Dayton City Council Considers Ordinance To Combat Methamphetamine Use In Rhea County

Tuesday, December 03, 2013 - by Hollie Webb

To combat methamphetamine use in Rhea County, the Dayton City Council is considering an ordinance that would make all medications that contain pseudoephedrine or ephedrine prescription-only. Common medications containing pseudoephedrine include Benadryl, Dayquil, Motrin, Robitussin, and Sudafed, as well as most other over-the-counter cold or flu treatments.

Dayton Police Chief Chris Sneed and the District Attorney of the 12th Judicial District, Mike Taylor, both addressed the City Council, speaking in favor of creating the ordinance.

District Attorney Taylor said that dealing with meth is an “incredible” cost to the state, mentioning medical costs and the expense of caring for children taken into state custody. He said that in Rhea County alone, 23 meth labs have been found.

He also said that meth was the cause of a lot of local robberies. He said, “Methamphetamine is an engine and it drives all kinds of other crime.” He claimed that locally produced meth is 90 percent pure, while the meth that comes from labs in Mexico is only around 50 percent pure. Because of this, he said there is a higher demand for meth produced in the area.

As part of Tennessee’s Methamphetamine Task Force, District Attorney Taylor helped push for the current legislation regarding the sale of pseudoephedrine and ephedrine. Since 2005, anyone purchasing medications containing these substances must show an ID and can only purchase a certain amount per month. Legislation to make pseudoephedrine-containing medication prescription-only statewide has been introduced, but it did not pass.
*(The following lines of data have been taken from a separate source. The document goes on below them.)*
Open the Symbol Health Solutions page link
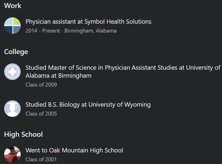The width and height of the screenshot is (222, 164). click(118, 22)
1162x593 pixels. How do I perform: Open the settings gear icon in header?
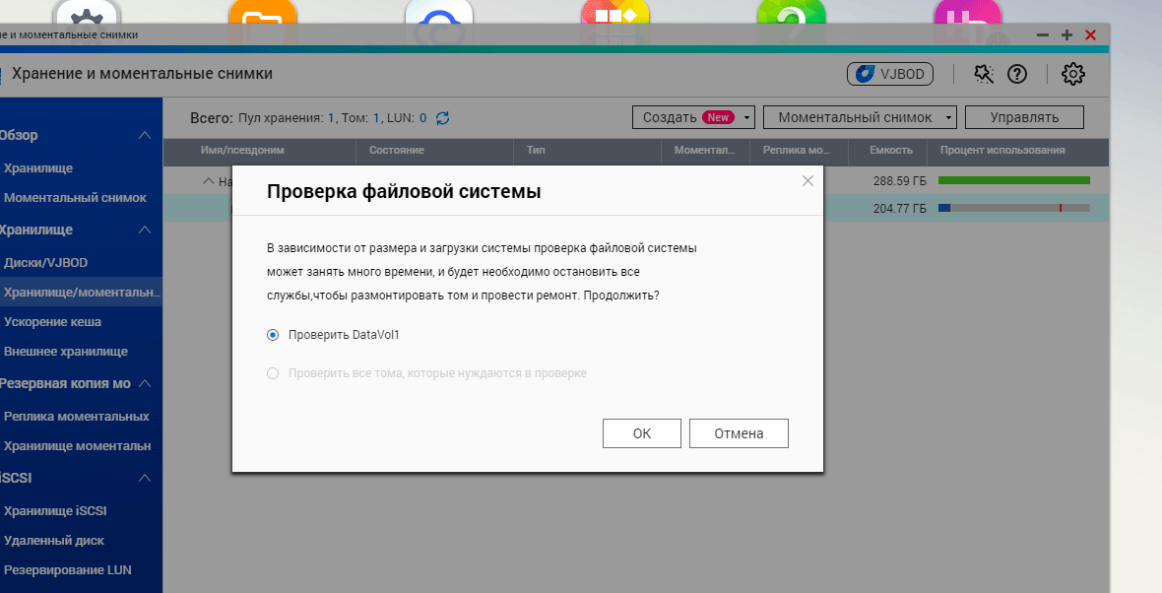click(1073, 74)
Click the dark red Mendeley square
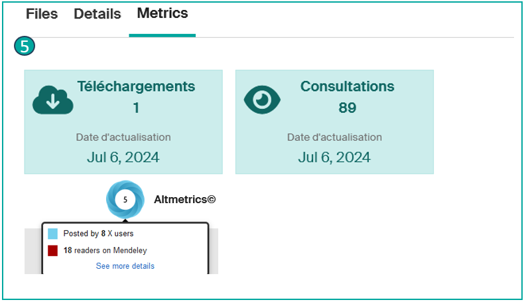The width and height of the screenshot is (524, 302). 53,251
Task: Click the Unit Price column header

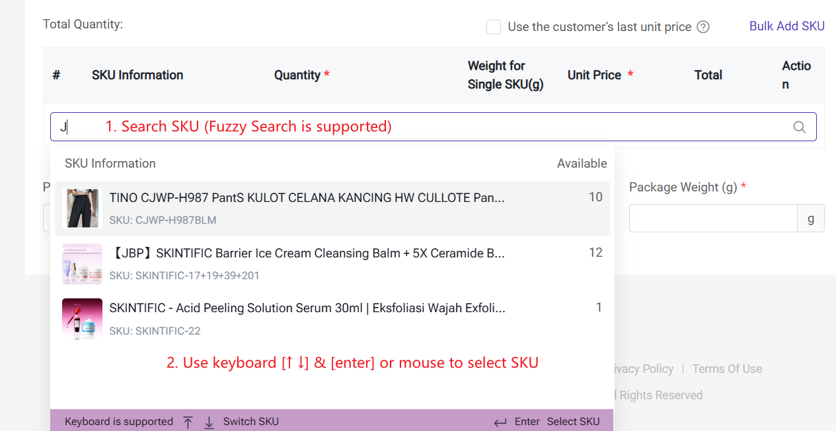Action: pyautogui.click(x=594, y=75)
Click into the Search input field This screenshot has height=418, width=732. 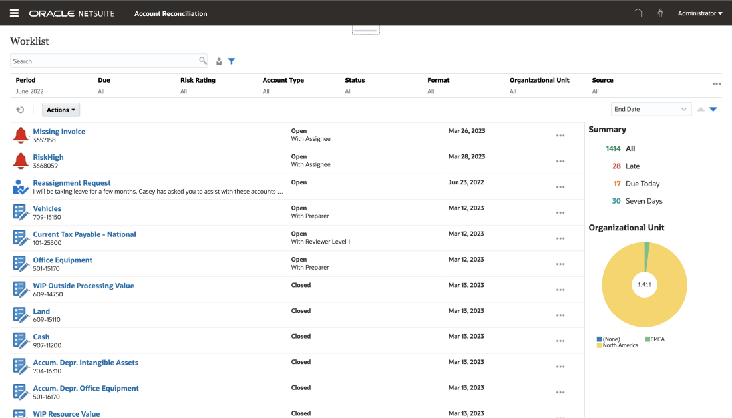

However, District Attorney Taylor said, “The meth cooks aren’t stupid.” He said they got around these laws through a process he called “smurfing.” According to him, “smurfing” is when a small group of people go to purchase the needed supplies so that no one person is purchasing over the legal amount.

Because of this, he believes that stricter legislation is needed. According to District Attorney Taylor, if the ordinance passes, pharmacists could still provide customers they knew with their medications without a prescription from a doctor. He did not explain exactly how this would be regulated.

Ordinances like this have already been passed in several counties, including Franklin, Weakley, Grundy and Giles. He said that because of this, meth production has dropped in these areas.

Instead of voting on an ordinance, the City Council decided the issue needed to be discussed with the public first.